Stored data entries
-- -- --

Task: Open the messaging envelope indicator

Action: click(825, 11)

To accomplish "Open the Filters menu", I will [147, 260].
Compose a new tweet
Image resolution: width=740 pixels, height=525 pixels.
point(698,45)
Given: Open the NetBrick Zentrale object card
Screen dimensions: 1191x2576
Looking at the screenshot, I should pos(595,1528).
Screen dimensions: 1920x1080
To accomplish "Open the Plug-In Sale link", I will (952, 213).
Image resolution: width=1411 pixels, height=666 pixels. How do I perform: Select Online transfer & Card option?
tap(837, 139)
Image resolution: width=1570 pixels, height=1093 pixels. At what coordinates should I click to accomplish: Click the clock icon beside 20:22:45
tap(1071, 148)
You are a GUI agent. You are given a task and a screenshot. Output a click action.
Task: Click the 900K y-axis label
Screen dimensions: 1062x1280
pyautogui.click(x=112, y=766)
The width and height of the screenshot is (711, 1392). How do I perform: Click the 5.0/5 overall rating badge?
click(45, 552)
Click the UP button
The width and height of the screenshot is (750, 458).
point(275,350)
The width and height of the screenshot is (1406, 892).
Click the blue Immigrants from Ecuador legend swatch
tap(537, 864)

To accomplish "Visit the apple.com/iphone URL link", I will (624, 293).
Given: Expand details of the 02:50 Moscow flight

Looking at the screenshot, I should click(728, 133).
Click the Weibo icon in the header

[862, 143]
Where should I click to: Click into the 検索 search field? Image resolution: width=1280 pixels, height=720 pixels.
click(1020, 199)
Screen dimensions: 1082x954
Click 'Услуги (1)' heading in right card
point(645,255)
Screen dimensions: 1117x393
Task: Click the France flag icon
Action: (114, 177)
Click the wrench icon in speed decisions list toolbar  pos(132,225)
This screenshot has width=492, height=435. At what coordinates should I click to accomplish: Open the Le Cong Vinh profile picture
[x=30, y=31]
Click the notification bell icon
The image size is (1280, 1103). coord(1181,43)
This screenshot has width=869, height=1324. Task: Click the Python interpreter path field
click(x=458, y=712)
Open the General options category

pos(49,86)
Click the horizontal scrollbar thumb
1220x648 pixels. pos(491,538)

-- -- --

# [Directions for this task]
Would you repeat all of the data above, word for word?

# [Output below]
Task: Open the messaging envelope indicator

Action: click(825, 11)

To accomplish "Open the Filters menu", I will [147, 260].
Compose a new tweet
Image resolution: width=740 pixels, height=525 pixels.
point(698,45)
Given: Open the NetBrick Zentrale object card
Screen dimensions: 1191x2576
Looking at the screenshot, I should pos(595,1528).
Screen dimensions: 1920x1080
To accomplish "Open the Plug-In Sale link", I will (952, 213).
Image resolution: width=1411 pixels, height=666 pixels. How do I perform: Select Online transfer & Card option?
tap(837, 139)
Image resolution: width=1570 pixels, height=1093 pixels. At what coordinates should I click to accomplish: Click the clock icon beside 20:22:45
tap(1071, 148)
You are a GUI agent. You are given a task and a screenshot. Output a click action.
Task: Click the 900K y-axis label
Screen dimensions: 1062x1280
pyautogui.click(x=112, y=766)
The width and height of the screenshot is (711, 1392). How do I perform: Click the 5.0/5 overall rating badge?
click(45, 552)
Click the UP button
The width and height of the screenshot is (750, 458).
point(275,350)
The width and height of the screenshot is (1406, 892).
Click the blue Immigrants from Ecuador legend swatch
tap(537, 864)

To accomplish "Visit the apple.com/iphone URL link", I will (624, 293).
Given: Expand details of the 02:50 Moscow flight

Looking at the screenshot, I should click(728, 133).
Click the Weibo icon in the header

[862, 143]
Where should I click to: Click into the 検索 search field? Image resolution: width=1280 pixels, height=720 pixels.
click(1020, 199)
Screen dimensions: 1082x954
Click 'Услуги (1)' heading in right card
point(645,255)
Screen dimensions: 1117x393
Task: Click the France flag icon
Action: (114, 177)
Click the wrench icon in speed decisions list toolbar  pos(132,225)
This screenshot has width=492, height=435. At what coordinates should I click to accomplish: Open the Le Cong Vinh profile picture
[x=30, y=31]
Click the notification bell icon
The image size is (1280, 1103). coord(1181,43)
This screenshot has width=869, height=1324. Task: Click the Python interpreter path field
click(x=458, y=712)
Open the General options category

pos(49,86)
Click the horizontal scrollbar thumb
1220x648 pixels. pos(491,538)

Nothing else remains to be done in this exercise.